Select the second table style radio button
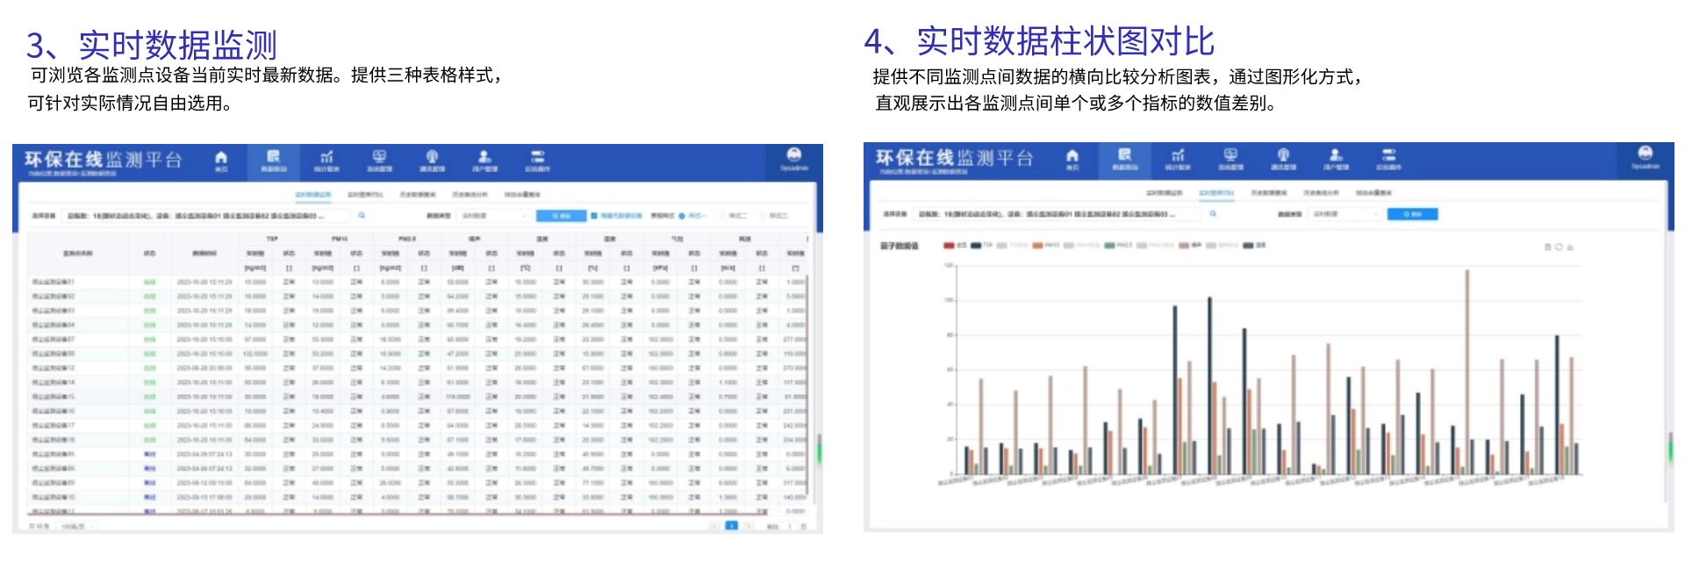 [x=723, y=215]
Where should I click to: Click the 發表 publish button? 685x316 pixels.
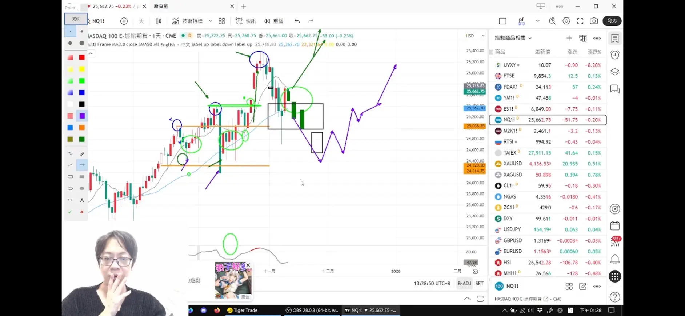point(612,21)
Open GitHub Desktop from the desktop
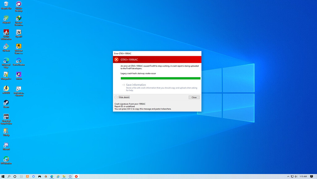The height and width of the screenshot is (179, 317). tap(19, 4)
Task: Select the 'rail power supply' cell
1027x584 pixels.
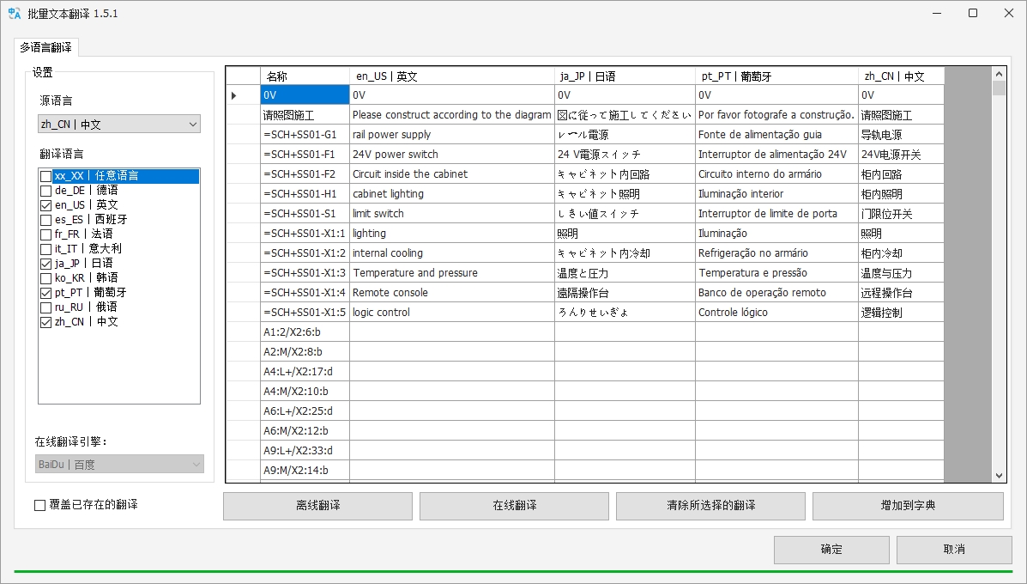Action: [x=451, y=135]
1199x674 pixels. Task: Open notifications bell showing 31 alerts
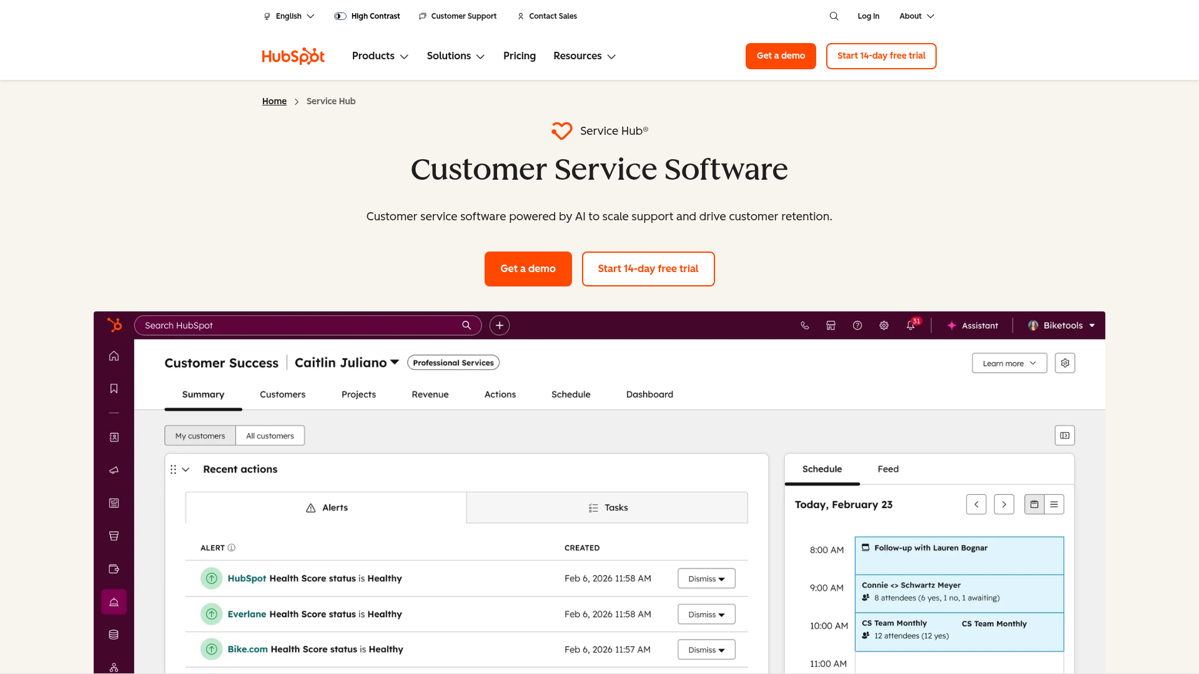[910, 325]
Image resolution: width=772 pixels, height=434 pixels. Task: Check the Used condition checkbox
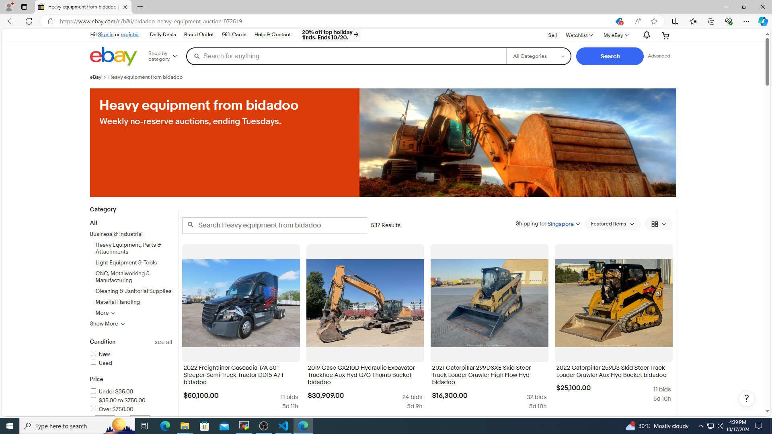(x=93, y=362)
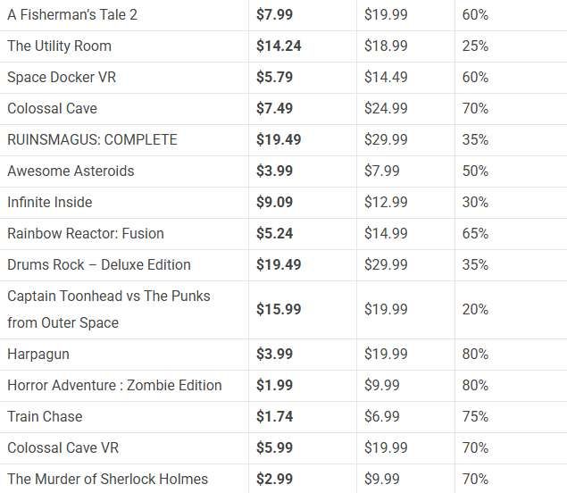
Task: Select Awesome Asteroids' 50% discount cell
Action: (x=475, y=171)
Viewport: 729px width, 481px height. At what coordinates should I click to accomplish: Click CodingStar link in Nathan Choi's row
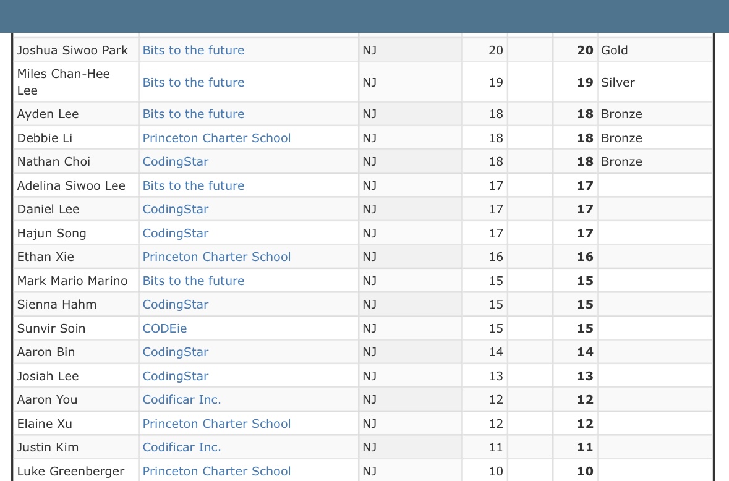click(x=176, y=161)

※

§ Exercise aim
Rewrite every one of the records with "pixels" changed to "px" and everything else kept the same. Leave the pictures out.

§ Completed task
Select the second table style radio button
 [x=723, y=215]
Where should I click to: Click the 發表 publish button? 685x316 px.
point(612,21)
Open GitHub Desktop from the desktop
The height and width of the screenshot is (179, 317). tap(19, 4)
Task: Select the 'rail power supply' cell
1027x584 px.
Action: [x=451, y=135]
1199x674 px. Task: Open notifications bell showing 31 alerts
[910, 325]
Image resolution: width=772 px, height=434 px. Task: Check the Used condition checkbox
(x=93, y=362)
Task: Select Awesome Asteroids' 50% discount cell
Action: (x=475, y=171)
Viewport: 729px width, 481px height. At what coordinates should I click to accomplish: Click CodingStar link in Nathan Choi's row
click(x=176, y=161)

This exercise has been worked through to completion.